The dollar printed a bullish candle on Friday.
The dollar printed its lowest point on Friday, day 36, placing the dollar deep in its timing and for a daily cycle low. Friday’s bullish candle eases the parameters for forming a swing low. A break above 93.51 forms a swing low. Then a close above the 10 day MA will signal the new daily cycle. Then the dollar should rally enough to break above the declining trend line. The dollar is in a daily downtrend. It will remain in in its daily downtrend unless it closes above the upper daily cycle band.
Stocks formed a swing high and closed below the 10 day on day 28 to signal the daily cycle decline. However, stocks found support at the 3200 level.
Support at the 3200 level prevented stocks from completing their daily cycle decline. Since the 10 day MA did not turn lower we did not label day 28 as the DCL. Which makes Friday day 33, placing stocks in their timing band for a daily cycle low. The last cycle ran short at 21 days, so stocks could see an extended daily cycle – which will allow for the cycle counts to balance out.
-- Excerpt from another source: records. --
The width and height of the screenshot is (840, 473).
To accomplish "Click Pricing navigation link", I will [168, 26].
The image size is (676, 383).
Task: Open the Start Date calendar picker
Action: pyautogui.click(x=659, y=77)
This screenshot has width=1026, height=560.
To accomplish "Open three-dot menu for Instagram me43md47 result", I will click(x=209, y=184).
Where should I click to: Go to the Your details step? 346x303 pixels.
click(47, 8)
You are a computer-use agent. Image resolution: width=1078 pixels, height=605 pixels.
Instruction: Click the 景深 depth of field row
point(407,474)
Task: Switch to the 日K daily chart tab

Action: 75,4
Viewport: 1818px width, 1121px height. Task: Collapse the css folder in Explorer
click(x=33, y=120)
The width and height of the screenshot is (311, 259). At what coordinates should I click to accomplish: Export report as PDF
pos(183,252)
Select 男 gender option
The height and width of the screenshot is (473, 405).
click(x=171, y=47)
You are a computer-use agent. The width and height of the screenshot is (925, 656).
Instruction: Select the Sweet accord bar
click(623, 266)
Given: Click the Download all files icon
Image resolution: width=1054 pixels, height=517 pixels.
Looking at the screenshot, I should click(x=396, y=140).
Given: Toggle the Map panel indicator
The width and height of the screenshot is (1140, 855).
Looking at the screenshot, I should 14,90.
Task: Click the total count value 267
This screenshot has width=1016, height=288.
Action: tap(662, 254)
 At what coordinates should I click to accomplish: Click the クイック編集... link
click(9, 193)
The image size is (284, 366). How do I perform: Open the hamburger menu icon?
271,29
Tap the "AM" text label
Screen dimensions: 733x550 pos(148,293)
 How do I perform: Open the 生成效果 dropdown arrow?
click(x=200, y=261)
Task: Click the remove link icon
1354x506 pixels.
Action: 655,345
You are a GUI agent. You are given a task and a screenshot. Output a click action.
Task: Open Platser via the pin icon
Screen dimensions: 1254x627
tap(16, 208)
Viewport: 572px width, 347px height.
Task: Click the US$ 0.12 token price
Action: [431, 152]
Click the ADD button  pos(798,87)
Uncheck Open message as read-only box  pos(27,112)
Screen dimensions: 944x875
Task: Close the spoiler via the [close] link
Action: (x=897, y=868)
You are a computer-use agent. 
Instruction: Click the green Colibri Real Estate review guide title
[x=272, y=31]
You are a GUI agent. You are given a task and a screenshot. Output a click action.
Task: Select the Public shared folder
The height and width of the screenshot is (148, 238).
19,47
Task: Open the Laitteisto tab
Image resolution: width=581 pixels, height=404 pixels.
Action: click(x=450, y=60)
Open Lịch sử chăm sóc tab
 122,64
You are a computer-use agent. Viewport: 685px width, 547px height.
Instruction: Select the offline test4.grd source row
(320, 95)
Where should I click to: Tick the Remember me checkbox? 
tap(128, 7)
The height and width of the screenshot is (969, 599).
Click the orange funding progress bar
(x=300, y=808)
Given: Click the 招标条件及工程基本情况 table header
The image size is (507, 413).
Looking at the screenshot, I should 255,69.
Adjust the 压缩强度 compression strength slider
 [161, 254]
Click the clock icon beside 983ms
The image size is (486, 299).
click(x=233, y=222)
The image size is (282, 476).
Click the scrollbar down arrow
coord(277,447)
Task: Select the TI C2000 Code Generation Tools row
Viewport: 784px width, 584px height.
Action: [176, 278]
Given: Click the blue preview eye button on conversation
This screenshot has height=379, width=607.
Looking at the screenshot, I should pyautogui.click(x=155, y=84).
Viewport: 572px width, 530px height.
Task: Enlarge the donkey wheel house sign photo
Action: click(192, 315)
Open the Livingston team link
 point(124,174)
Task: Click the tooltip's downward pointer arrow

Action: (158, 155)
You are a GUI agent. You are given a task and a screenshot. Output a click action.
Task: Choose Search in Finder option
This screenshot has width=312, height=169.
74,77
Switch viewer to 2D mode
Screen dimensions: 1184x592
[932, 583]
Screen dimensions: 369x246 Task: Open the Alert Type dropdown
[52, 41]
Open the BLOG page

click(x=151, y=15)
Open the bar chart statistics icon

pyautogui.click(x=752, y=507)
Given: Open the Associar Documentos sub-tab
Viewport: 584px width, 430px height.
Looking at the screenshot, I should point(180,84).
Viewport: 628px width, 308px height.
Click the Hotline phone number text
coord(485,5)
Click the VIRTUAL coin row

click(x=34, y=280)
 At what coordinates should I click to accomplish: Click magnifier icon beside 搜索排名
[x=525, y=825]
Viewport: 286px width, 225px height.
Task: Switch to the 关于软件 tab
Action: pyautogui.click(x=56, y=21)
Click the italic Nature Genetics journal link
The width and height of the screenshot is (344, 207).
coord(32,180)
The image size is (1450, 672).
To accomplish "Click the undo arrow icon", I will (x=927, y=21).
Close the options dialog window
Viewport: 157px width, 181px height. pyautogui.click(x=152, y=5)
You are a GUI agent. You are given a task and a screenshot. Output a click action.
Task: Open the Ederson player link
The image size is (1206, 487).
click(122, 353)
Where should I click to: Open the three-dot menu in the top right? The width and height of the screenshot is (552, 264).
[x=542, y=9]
The Fed has been flooding the market with an unprecedented amount of liquidity and this may be obscuring the equity cycle. We may need to rely on our cycle band tool, which tells us that stocks are in a daily uptrend. Since Friday’s swing low formed above the upper daily cycle band that indicates that stocks remain in their daily uptrend and triggers a cycle band buy signal. One could use the trailing 10 day MA as a stop.